「戦争は嫌だ」とは多くの人が思うことだろう。ただし、なぜ戦争が起きるのか、どうすれば平和を維持していくことができるのか。このことについて明確な答えはなかなか得られないように思う。
昨今のニュースや論壇では「戦争は悪だ」、はたまた「日本の戦争は正義だった(間違いだった)」などと、善悪二元論で語られるのを目にすることが多いが、本書では地政学の視点から、「善悪」「好悪」「勝負」などの一切の感情を排し、平和についてアプローチしていく。
1990年代、冷戦が終わり、日本も対米追従さえしておけば安泰、という状況ではなくなった。著者は、そうした新しい時代を分析できるような記者になりたいという思いから、勤めていた編集部を休職。コロンビア大学国際公共政策大学院に私費留学をし、修士号を取得して、現在はフリーランス記者として活動する。
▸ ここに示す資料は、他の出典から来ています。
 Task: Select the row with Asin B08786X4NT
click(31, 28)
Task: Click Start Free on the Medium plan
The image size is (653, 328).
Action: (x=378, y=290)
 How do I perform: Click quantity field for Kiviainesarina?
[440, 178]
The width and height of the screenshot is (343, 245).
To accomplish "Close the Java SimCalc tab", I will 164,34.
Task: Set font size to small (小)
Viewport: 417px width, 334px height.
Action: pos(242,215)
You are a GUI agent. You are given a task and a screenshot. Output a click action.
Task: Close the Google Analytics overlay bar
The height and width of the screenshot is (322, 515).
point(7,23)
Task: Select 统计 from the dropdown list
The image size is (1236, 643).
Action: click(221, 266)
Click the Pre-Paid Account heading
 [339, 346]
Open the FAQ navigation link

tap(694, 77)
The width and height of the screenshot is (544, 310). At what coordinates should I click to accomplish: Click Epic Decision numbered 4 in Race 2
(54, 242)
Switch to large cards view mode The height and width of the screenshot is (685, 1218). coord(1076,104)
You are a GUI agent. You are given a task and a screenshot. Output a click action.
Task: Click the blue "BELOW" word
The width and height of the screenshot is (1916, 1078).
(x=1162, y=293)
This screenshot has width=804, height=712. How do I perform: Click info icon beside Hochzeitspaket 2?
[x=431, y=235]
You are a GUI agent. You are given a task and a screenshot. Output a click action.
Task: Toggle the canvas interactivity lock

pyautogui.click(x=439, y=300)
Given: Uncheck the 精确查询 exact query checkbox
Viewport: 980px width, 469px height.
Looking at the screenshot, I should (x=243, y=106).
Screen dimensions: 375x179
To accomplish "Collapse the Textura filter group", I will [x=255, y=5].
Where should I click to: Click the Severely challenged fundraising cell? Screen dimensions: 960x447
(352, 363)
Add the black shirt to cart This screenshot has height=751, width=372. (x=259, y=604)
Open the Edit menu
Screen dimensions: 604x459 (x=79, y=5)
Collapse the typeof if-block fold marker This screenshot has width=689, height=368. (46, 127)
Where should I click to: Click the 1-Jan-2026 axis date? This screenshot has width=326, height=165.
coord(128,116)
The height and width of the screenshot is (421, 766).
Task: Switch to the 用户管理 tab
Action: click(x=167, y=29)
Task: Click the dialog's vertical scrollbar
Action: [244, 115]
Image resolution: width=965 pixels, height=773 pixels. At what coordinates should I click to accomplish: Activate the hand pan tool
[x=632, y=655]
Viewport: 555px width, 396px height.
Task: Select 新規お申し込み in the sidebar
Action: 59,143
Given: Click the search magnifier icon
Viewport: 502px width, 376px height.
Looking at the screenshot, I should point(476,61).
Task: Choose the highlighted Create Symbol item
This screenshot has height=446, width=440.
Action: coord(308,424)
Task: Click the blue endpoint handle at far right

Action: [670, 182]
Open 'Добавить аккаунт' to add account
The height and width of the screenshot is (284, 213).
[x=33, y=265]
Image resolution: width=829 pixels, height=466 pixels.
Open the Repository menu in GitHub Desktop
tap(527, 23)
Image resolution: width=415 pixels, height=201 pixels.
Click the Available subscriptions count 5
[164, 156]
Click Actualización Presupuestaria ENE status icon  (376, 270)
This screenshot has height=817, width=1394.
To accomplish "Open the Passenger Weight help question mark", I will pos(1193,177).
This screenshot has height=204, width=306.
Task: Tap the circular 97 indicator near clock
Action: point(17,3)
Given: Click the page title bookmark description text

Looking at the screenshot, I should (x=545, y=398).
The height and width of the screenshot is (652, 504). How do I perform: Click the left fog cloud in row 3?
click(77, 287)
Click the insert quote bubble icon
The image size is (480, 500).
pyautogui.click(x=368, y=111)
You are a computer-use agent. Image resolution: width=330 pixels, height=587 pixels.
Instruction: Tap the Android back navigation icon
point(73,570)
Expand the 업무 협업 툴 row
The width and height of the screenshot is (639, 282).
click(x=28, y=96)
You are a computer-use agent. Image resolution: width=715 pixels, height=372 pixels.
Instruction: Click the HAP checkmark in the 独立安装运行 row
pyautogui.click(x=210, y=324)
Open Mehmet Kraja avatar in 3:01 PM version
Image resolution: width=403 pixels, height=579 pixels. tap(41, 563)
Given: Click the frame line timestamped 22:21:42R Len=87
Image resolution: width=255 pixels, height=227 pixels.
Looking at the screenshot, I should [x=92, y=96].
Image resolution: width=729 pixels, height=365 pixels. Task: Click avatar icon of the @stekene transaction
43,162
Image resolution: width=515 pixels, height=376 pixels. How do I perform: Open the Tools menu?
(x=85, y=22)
本書は著者が、日本とは異なり、戦争をしている国・アメリカでの留学で得た知識をもとに、現実を考察することから書かれている。
本書で第一に挙げられるのは、日本人の安全保障に関する意識は薄すぎる、ということだ。日本では「安全保障=軍事」「軍事=忌避すべきもの」といった印象が支配的であり、安全保障は実際には経済や情報伝達も含めた幅広いものだという認識は希薄である。
一章から三章では、世界の安全保障の主舞台が「海」であること、「海の大陸」と「陸の大陸」から世界や歴史を見る視点、安全保障は軍事とイコールではないことなど全体的な論から、なぜ沖縄が米軍基地化されるのか、なぜ北方領土は返ってこないのかなど、より日本人にとって身近な問題についても論じていく。続く四~五章では、現実の国際安全保障問題を理解するために、尖閣諸島についての事例研究が行なわれる。
また、一般的にメディアで報じられる軍隊には破壊、殺戮といったイメージが強いが、実際には、相手国の戦意を挫き、戦争を「抑止」する役割も併せ持っていることを、客観的に示す。平時の軍事力とはいわば「家の戸締まりのようなもの」だと著者はいう。このように、本書では安全保障について、日本の世間一般とは異なった視点で、普遍的に語られているのが非常に刺激的である。
本書を読む前は、国際関係に関心がありつつも、国どうしの関係性について基礎的な知識がなく、大げさな表現になるが、連日の報道を見るたびに危機感を煽られる感じがあった。しかし本書を読み、地政学の基礎から各国の領土問題や、歴史上の戦争について、また日本の世界の中での立ち位置などを学ぶことで、各国とのやりとりを、そこまで恐れなくても良いのでは、と思うようになった。もちろん、だから何もしなくて良いというわけではない。周辺国の脅威は年々増しているように感じられる。ただ、これをいたずらに恐れず、客観的かつ冷静に考えようとする意識が自分の中に芽生えた。これが本書を読んだ一番の収穫かもしれない。
「国際関係に興味はあるけれど、どこから何を始めていいかわからない」。そうした方に、本書をお薦めしたい。地政学の基礎から、日本が目指すべき具体的な目標まで、初歩から易しく書かれているので非常に読みやすく、理解も深められるはずだ。
★まえだ・ともかず=名古屋学院大学外国語学部英米語学科4年。アメリカ留学の経験があり、現在はその経験を活かすべく、キャンパス内でTA(Teaching Assistant)として留学を目指す学生の支援をしている。